Otto walks us through the “oft repeated five prong propaganda strategy of cloaking rhetorical arguments in scientific legitimacy in order to affect a desired policy objective.” The consequences and ‘scandals’ resulting from these attacks are listed in a lengthy but informative narrative, united by the sobering fact that these tactics have so far successfully prevented any substantial federal action to address climate change. Otto explains Bush’s failure to sign the Kyoto Protocol, ‘Climategate’, Foxgate and the (minor) errors found in the IPCC reports, and Attorney General Ken Cucinelli’s crusade against climate scientist Michael Mann as defrauding taxpayers. Otto then takes us through the failure of cap-and-trade as an originally Republican idea that is now ridiculed as experimenting with the economy, and the rise of proposals for geoengineering solutions such as sulfur aerosol injections – an idea that “is easily the riskiest suggestion in the history of human civilization,” which resembles “taking up a crack habit.”

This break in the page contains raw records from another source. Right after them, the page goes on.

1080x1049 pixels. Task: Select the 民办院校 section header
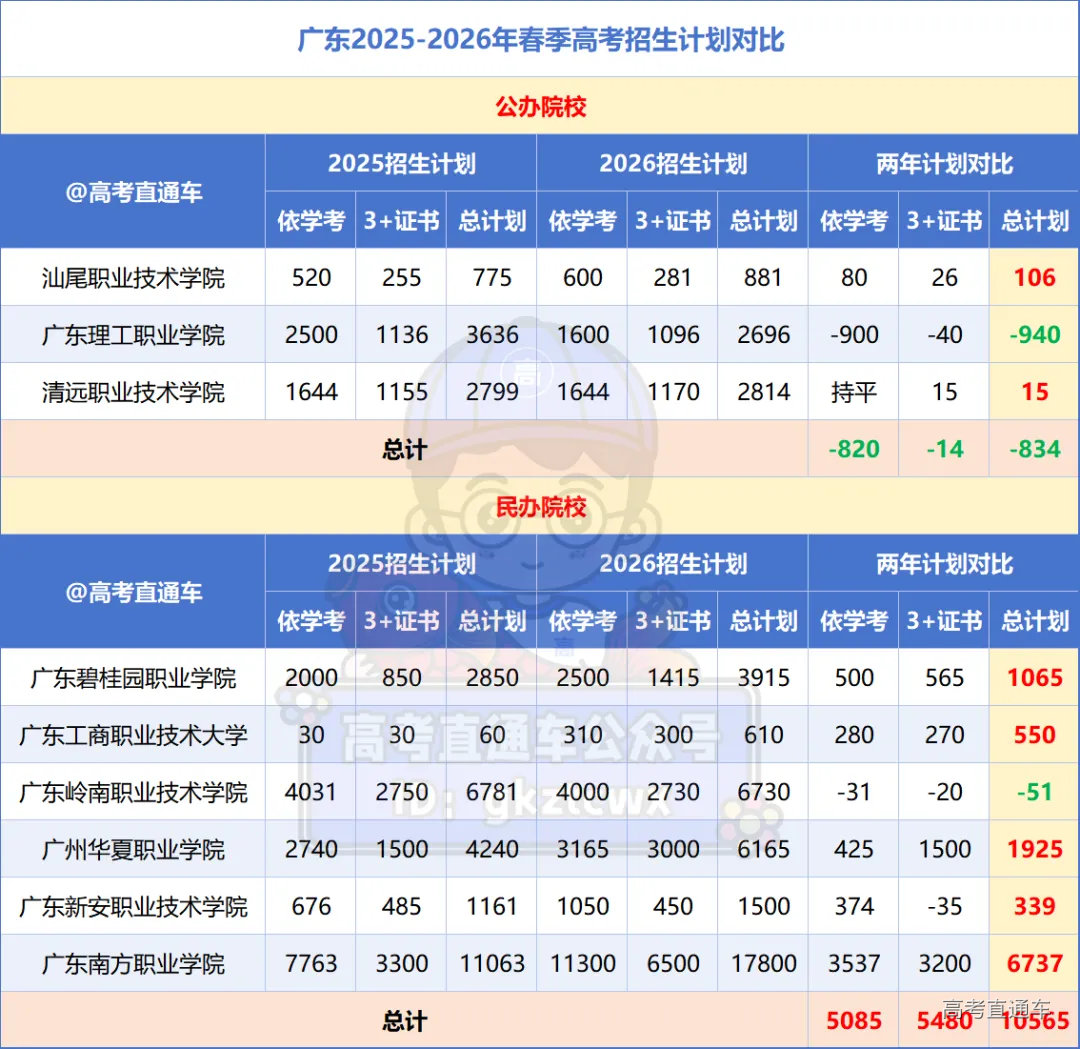tap(540, 508)
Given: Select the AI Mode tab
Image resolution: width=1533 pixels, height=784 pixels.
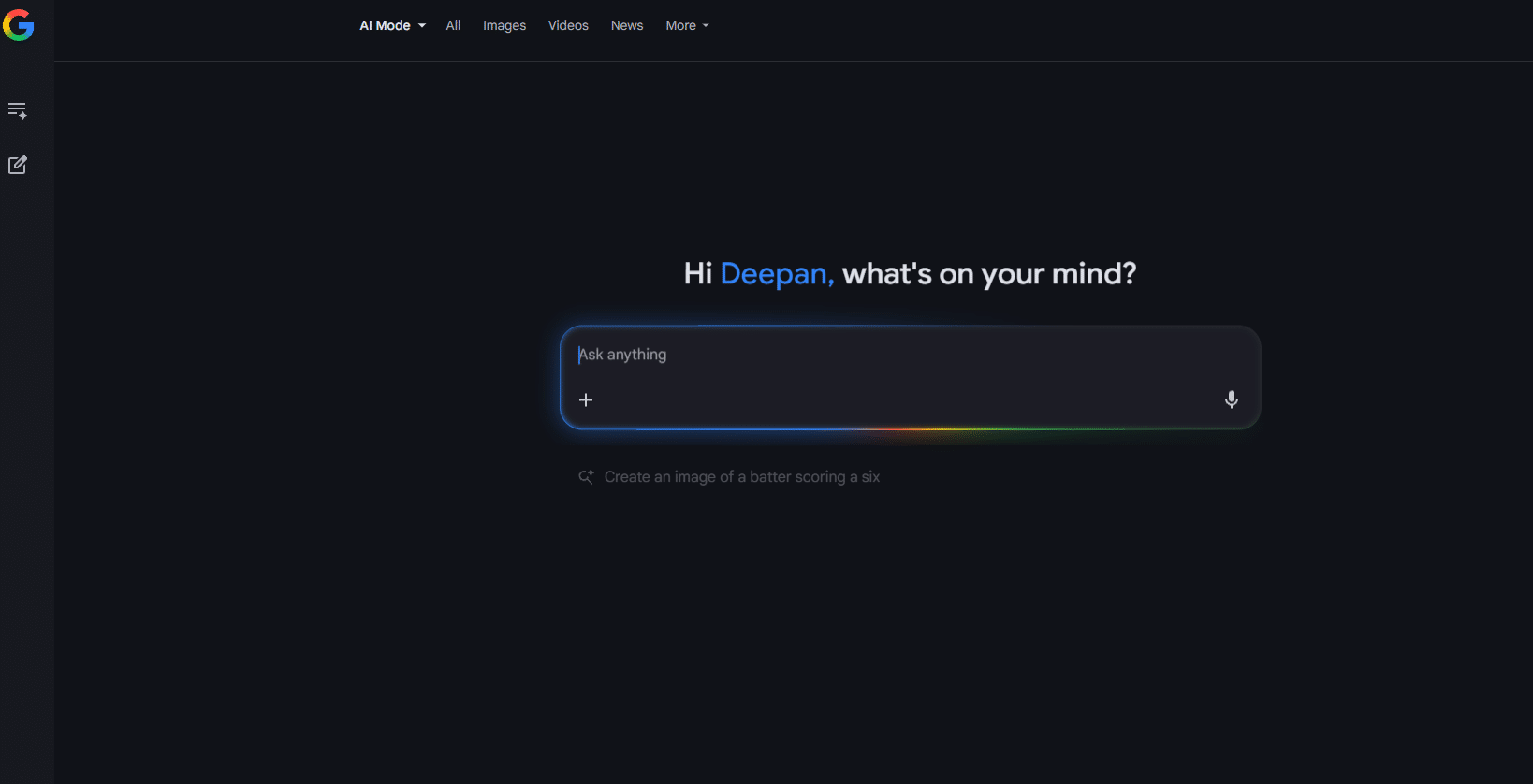Looking at the screenshot, I should (x=385, y=26).
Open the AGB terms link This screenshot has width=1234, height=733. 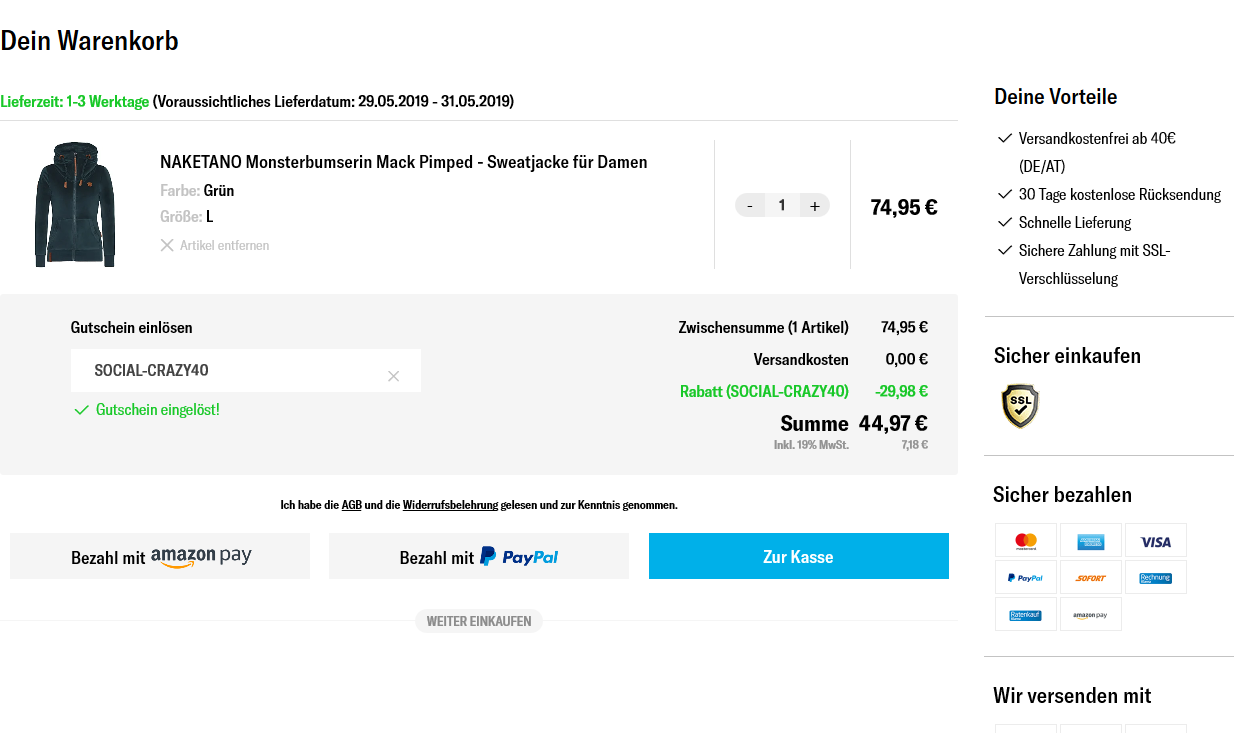[352, 505]
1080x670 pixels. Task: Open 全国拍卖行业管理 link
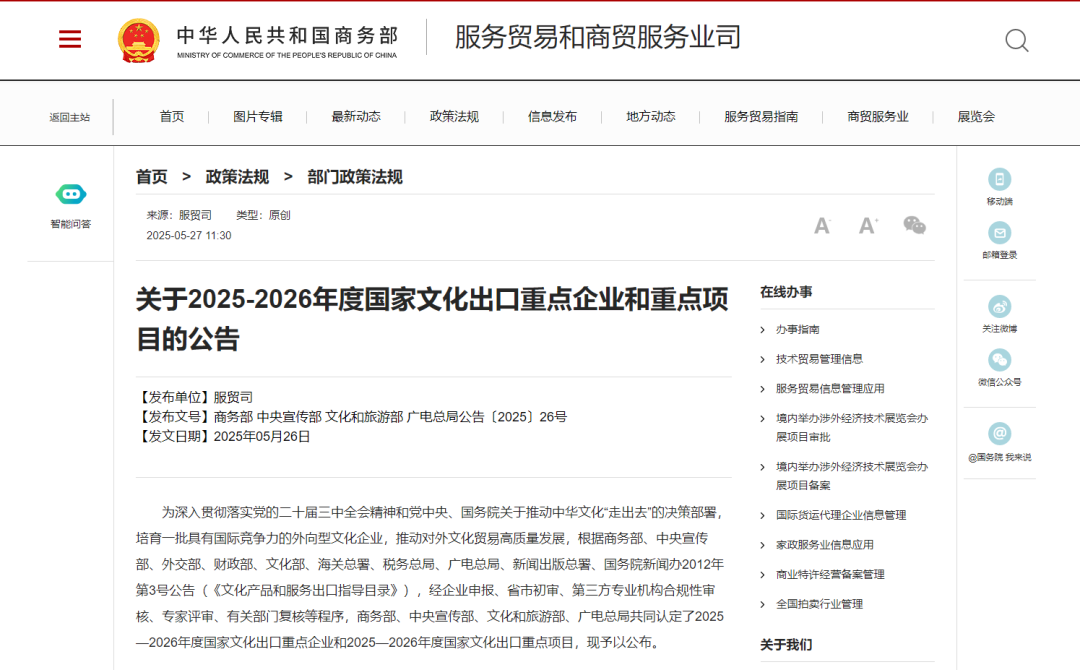coord(819,604)
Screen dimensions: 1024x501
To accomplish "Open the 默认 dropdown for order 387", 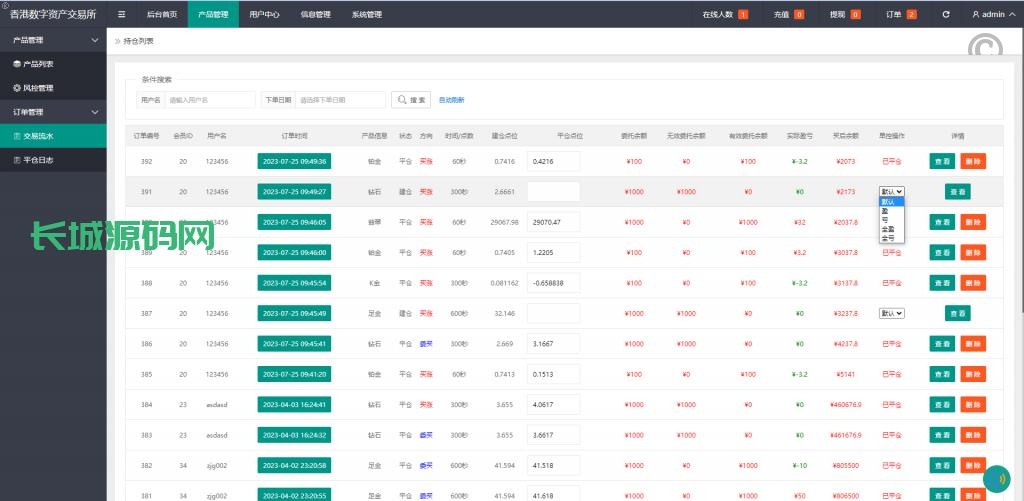I will (x=891, y=313).
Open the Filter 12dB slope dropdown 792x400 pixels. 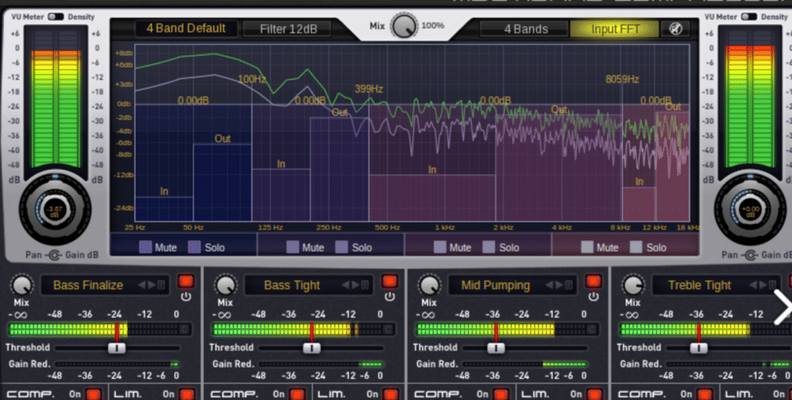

Otto’s points out in this chapter that the controversy over climate change is exacerbated by the inadequacy of media coverage as an intermediary between scientists and the general public. CSW has long advocated for the need for objectivity (i.e., regard for empirical evidence), but not for neutrality (e.g., fake ‘balance’ of conflicting views without regard for evaluating the merits) in press coverage of science-related stores. Indeed, Otto maintains that “Americans find themselves in an absurd and dangerous position: in a time when the majority of the world’s leading country’s largest challenges revolve around science, few reporters are covering them from a scientific angle.”
To restore science to a place in the American political realm, Otto contends that citizens must be better informed; that the media must work to connect the public, scientists, and policymakers in an objective, nonpartisan manner. Scientific education must be improved. And, as he did during the 2008 presidential campaign, Otto advocates for holding a televised ‘science debate’ between the two presidential candidates in the 2012 election. That could be a most interesting and illuminating event. It would be an opportunity to push President Obama to engage in some forthright discussion of climate science before a national audience, which he has appeared most reluctant to do, and to go toe-to-toe with whatever ‘skeptic’ the Republicans put up against him.
If Americans are not well-enough informed to successfully tackle issues like climate change, Otto contends that seeing political leaders directly address the issues will foster greater public interest in the topics, help Americans distinguish scientific finding from rhetoric, and encourage our children to devote their education to the subject. “By putting science in its rightful place as an ongoing part of the policy discussion of the nation, parents can become educated in the context in which they are used to taking in information – policy decisions that affect their lives.”
CSW also believes that increasing scientific literacy is a necessary component to solving the political indecision surrounding action on climate change, and will contribute equally positively to the broad array of science-based dilemmas that face our society. Getting science-based issues to the forefront with a televised debate is a simple yet powerful tool to encourage scientific literacy. It could contribute to increased citizen involvement and advocacy for the creation of a comprehensive US policy on climate change.
At the conclusion of the book Otto asks, “will we take up the mantle of freedom and leadership that science gave us — the commitment to knowledge over the assertions of ‘but faith or opinion’ that led us to the disquieting idea of equality that is the foundation of our democracy?” A worthy challenge.